Be prepared to become extremely confused. How? Try figuring out what forms of liability insurance a shipyard needs to stay in business. I'll try to clear it up by going over the basics and why the coverages can get extremely complicated. First, there's general liability insurance. But it's not just regular general liability insurance, it's "marine general liability" insurance. How does this differ from land-based non-marine general liability insurance? There are many forms of marine general liability. That's because there's really no standard form. The usual forms cover your liability for operation of non-owned watercraft with either no length restriction or a maximum covered length. Always remember that in marine insurance, almost everything is negotiable.

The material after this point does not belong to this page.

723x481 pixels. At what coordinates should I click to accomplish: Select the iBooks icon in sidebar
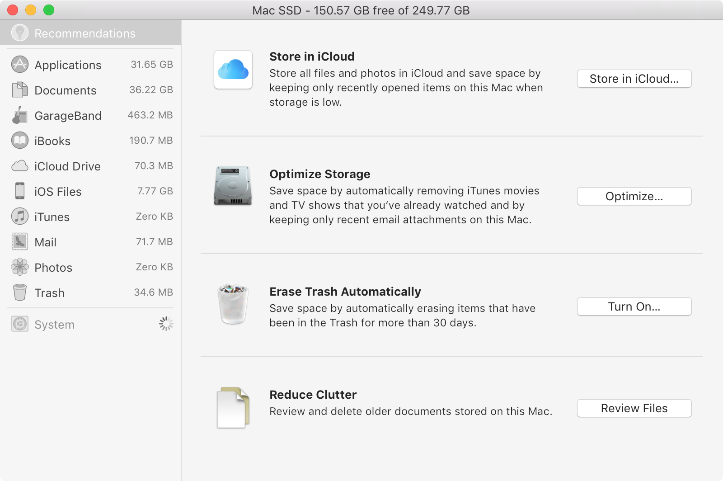click(19, 140)
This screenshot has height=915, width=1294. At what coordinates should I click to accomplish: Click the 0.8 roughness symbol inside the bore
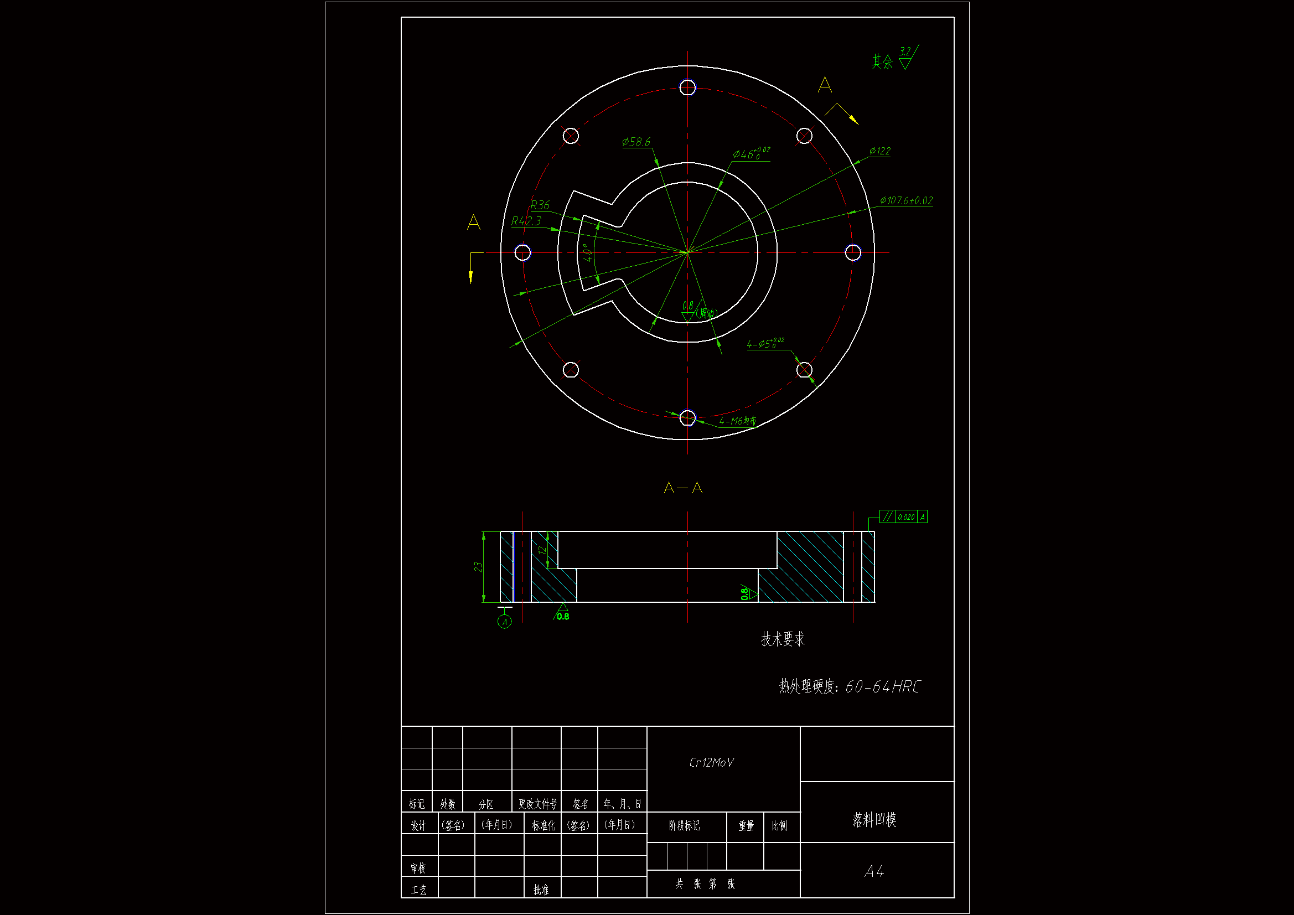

What about vessels in your care, custody and control? In other words, vessels that you're working on, are stored waiting to be worked on, and vessels waiting for components to be delivered? That's where ship repairers legal liability insurance comes in. It covers the gap left by the marine general liability policy, which excludes any vessel in your care, custody or control. Since we're on the subject of vessels in your care, what about vessels that tie up to your docks? For that you'll need wharfingers legal liability insurance. It also can be bundled with ship repairers legal liability insurance to cut premiums.

Then there's the question of how employees and vessel owners will be protected when they are actually on the water for sea trials, vessel deliveries, etc. Protection and Indemnity (P&I) covers that. This coverage is a combination of waterborne workers compensation and waterborne liability for bodily injuries that may occur while on the water.

Also needed, in fact required, are land-based workers compensation insurance as well as U.S. Longshore and Harbor Workers insurance.

This look at the major areas that need insurance coverage at shipbuilding and ship repair facilities may answer some questions why marine repair work seems so expensive.